Today in Dodgers’ history:

  • 1941 During a double-header against the Cardinals, a rag-tag group of five ‘musicians’, dubbed the Dodger SymPhony by announcer Red Barber, makes their Ebbets Field’s debut. This band, in which none of the members can read music, performs their zany antics at all evening and weekend games.
  • 1955 A telegram sent to Brooklyn president Walter O’Malley by the Patchogue Chamber of Commerce offers the team “thirty acres or more of dry flat land in open country in the heart of Long Island’s densest Dodger fan concentration.” The village’s attempt to attract the fleeing franchise to the south shore of Suffolk County will not materialize, and the club, after exploring many different venues as an alternative to Ebbets Field, will leave the East Coast in 1958 to play in Los Angeles.
  • 1957 The Dodgers, in a 13-3 loss to Milwaukee at Ebbets Field, use eight pitchers in one game, tying a major league record. Johnny Podres gives up three home runs in the fourth frame when Nippy Jones, Hank Aaron, and Andy Pafko all go deep off the Brooklyn starter.
  • 1960 During a dull game, Vin Scully, the play-by-play voice of the Dodgers, knowing that many fans in the stands follow the game on transistor radios, asks his listeners to help him surprise third base umpire Frank Secory. His ballpark audience responds when the veteran broadcaster tells them, “Let’s have some fun. As soon as the inning is over I’ll count to three, and on three everybody yell, ‘Happy birthday, Frank!'”
  • 1974 Davey Lopes steals five bases, tying a National League record established in 1904 by Giants first baseman Dan McGann. The Dodger second baseman’s quintet of stolen bags adds to the team’s franchise mark of eight stolen bases in their 3-0 victory over the Redbirds at Chavez Ravine.
  • 1975 Davey Lopes steals his major league record 38th consecutive base, but the streak will be stopped by Montreal backstop Gary Carter when he attempts to swipe another base in the Dodger Stadium contest.
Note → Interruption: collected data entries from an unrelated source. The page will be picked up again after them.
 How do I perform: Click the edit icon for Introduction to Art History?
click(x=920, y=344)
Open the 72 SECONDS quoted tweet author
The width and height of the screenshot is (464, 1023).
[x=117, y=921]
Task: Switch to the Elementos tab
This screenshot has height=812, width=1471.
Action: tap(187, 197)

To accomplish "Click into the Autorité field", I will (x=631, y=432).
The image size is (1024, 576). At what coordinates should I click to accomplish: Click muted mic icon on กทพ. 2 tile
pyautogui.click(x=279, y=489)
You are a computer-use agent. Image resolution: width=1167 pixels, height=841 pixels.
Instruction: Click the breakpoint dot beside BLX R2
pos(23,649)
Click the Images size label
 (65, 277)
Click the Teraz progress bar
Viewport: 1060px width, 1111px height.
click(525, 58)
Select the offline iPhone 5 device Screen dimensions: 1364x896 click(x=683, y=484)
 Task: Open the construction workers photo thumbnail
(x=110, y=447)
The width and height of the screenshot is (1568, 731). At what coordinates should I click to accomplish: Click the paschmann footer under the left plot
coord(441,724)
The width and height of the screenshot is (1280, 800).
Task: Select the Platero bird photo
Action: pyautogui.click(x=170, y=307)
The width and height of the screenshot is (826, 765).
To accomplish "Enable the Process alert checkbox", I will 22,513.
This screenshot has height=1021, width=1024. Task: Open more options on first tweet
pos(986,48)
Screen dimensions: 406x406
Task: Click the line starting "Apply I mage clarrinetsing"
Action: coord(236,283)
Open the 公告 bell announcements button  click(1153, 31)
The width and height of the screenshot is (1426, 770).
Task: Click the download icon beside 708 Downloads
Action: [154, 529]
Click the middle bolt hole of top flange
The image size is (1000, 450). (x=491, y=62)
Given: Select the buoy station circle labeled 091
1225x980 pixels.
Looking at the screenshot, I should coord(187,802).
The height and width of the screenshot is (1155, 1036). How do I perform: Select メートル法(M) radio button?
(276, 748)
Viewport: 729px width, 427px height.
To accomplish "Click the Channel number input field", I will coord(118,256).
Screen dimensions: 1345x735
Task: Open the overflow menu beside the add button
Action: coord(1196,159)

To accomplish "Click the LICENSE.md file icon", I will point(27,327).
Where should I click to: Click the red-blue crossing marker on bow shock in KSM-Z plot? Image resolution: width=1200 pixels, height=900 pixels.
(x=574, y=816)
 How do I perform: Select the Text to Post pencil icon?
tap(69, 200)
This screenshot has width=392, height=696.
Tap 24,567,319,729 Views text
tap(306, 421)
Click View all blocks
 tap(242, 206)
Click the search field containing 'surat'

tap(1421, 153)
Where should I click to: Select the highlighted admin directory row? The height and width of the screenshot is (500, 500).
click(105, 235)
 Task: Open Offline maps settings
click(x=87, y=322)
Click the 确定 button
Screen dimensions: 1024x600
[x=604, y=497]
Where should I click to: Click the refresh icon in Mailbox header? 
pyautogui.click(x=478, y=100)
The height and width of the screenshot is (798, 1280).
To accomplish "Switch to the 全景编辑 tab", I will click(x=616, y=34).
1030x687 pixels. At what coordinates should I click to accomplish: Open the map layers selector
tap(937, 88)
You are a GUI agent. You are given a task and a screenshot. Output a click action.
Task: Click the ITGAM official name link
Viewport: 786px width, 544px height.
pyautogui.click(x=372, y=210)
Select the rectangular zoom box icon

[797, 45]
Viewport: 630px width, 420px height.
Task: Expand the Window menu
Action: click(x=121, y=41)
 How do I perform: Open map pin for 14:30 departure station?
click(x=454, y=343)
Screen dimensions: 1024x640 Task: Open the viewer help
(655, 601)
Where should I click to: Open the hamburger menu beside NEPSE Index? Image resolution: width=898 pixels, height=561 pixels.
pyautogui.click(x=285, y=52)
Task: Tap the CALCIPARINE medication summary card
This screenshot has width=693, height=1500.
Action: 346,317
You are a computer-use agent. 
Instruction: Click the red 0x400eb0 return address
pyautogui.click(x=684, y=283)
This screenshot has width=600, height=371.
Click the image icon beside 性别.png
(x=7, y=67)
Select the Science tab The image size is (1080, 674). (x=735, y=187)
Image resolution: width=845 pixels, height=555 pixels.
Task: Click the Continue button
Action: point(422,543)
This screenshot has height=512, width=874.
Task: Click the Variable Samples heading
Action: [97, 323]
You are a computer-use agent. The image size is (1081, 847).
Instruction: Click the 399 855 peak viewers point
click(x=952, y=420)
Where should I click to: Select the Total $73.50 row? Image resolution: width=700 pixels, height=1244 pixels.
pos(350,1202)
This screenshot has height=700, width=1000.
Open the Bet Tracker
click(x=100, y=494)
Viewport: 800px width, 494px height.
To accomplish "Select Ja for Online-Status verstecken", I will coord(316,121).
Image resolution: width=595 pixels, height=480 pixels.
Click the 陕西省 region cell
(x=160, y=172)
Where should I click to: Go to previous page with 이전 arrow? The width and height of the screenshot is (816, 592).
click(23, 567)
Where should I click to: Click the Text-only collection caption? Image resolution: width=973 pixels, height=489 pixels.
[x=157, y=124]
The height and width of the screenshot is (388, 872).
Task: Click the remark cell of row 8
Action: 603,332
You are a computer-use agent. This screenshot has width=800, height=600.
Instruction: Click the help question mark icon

The second baseman will be thrown out in the 12th inning of the team’s 5-3 loss in fourteen innings.
  • 2014 Joc Pederson becomes the fourth player in the history of the Pacific Coast League to have a 30-30 season, and the first to accomplish the feat in 80 years, when he steals his 30th base for the Isotopes. The 22 year-old Albuquerque slugger, who has 32 home runs and a .432 slugging percentage in 116 games this season, will join the Dodgers when rosters expand next week.

Lineup when available.

Jul 02

Game 82, 2021

Dodgers at Nationals, 4:10 PM PDT, TV: MASN, MLBN (out-of-market only), SPNLA

The visiting Dodgers send LHP Julio Urias (9-3, 3.95 ERA) to the mound to face the Nationals’ RHP Max Scherzer (7-4, 2.14 ERA). Let us hope that Scherzer keeps his pants on.

Today in Dodgers’ history:

  • 1962 Johnny Podres ties a major league mark record, striking out eight consecutive batters in LA’s 5-1 victory over Philadelphia. The 29 year-old southpaw’s streak begins with the third out in the top of the fourth frame and ends after the first out in the seventh inning of the Dodger Stadium contest.
  • 1995 Dodger right-hander Hideo Nomo, who is leading the National League in strikeouts, becomes the first player from Japan to be selected for the major league All-Star game. As the starter for the Senior Circuit, the 26 year-old rookie tosses two scoreless innings in the National League’s 3-2 victory over their American League rivals at The Ballpark in Arlington.